The slug must be a single directory name (lowercase letters, digits, hyphens, or underscores; no path separators, no leading dots, no ..). It is fixed at creation time; rename is not supported.

Sidecar shape

# vision-metadata.yml
title: Land the agentic decomposition ladder    # required
stage: draft                                    # required: draft | active

codex: main                                     # optional
severity: high                                  # optional priority hint
deadline: 2026-06-30                            # optional priority hint
decay: slow                                     # optional priority hint
complexity: medium                              # optional priority hint (sidecar-only)
resolution: patron retired the vision           # optional, used on terminal transitions

# Managed by `nsg vision apply` — do not edit by hand.
visionId: w-...                                 # written after first apply

| Field | Required | Notes | |---|---|---| | title | yes | Short human-readable title for the vision writ. | | stage | yes | Lifecycle stage. Allowed initial values are draft (writ phase new) and active (writ phase open). sunset and cancelled are rejected on first apply — a vision cannot be born retired; transition to a terminal stage on a later apply. | | codex | no | Target codex name for the vision. | | visionId | no, system-managed | Written by apply after first creation. Do not edit by hand. Clear the field only to deliberately re-create the vision (the old writ stays in place and becomes orphaned from this directory). | | severity | no | Priority hint surfaced in writ.ext['surveyor']. | | deadline | no | Priority hint surfaced in writ.ext['surveyor']. | | decay | no | Priority hint surfaced in writ.ext['surveyor']. | | complexity | no | Priority hint surfaced in writ.ext['surveyor']. Sidecar-only — there is no CLI flag for this field. | | resolution | no | Passed through to transitionVision on terminal moves. |

Unknown keys are logged as a warning and ignored (preserves forward-compatibility while still surfacing typos).

visionId binding

After the first successful nsg vision apply <slug>, the tool writes the new writ's id back into the sidecar as visionId. The yaml is round-tripped via parseDocument, so comments and key order survive the rewrite, and the file is replaced atomically (write-temp, rename-over) so a process crash cannot lose the binding.

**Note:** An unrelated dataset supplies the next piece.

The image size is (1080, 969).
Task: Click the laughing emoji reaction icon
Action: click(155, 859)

On every subsequent apply the tool resolves the writ via visionId, updates writ.body from vision.md, and syncs stage/codex changes through the typed cartograph API. Edits to the writ are not propagated back to the file — the data flow is one-way (file → writ).

Stale-binding recovery

If the bound writ has been deleted, cancelled, completed, or failed, the next apply errors cleanly with no partial writes. To recover, either restore the writ to a non-terminal state, or clear the visionId field in the sidecar to let the next apply re-create the vision (the orphaned writ stays in place; nsg writ cancel it manually if needed).

Priority-hint semantics (ext['surveyor'])

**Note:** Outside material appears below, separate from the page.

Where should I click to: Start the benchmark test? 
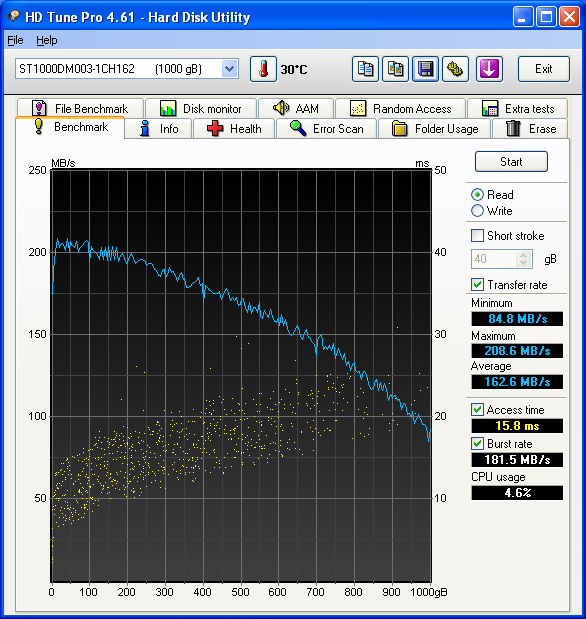pos(511,161)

Each apply writes a payload into writ.ext['surveyor'] carrying the fields enumerated above (severity, deadline, decay, complexity). CLI flags override sidecar values for the merged result:

# sidecar severity=low; CLI override wins
nsg vision apply my-vision --severity high

Fields that neither source provides are omitted from the payload. The slot is always written — even when the merged payload is {} — so its presence on the writ marks it as having been processed by the apply tool.

The slot's owner — a future surveyor-apparatus plugin that consumes these hints — does not yet ship. Until it does, the slot is inert; the key (surveyor) and the payload shape are load-bearing precedent for that future commission.

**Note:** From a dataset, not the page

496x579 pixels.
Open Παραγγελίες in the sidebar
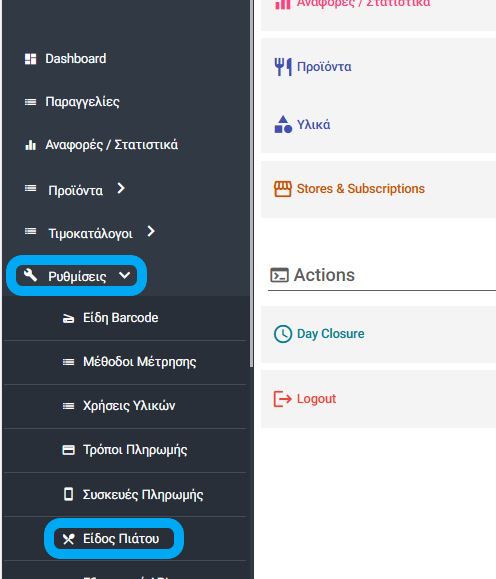click(82, 102)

What is not in this commission

  • No vision-keeper agent runtime. vision-keeper.md is a placeholder stub; the agent runtime ships in a separate commission.
  • No per-type tree command. nsg writ tree --type vision already renders the writ-level shape; the cartograph-aware tree renderer (with stage badges per row) is a future commission.
  • No pages — the Oculus writs page auto-renders the new types via its type-vocabulary helper.
  • No link kinds — parent edges flow through writ.parentId. Typed link kinds are deferred.
  • No childrenBehavior cascade — patron-walkthrough semantics are coordinated by the typed API and downstream consumers.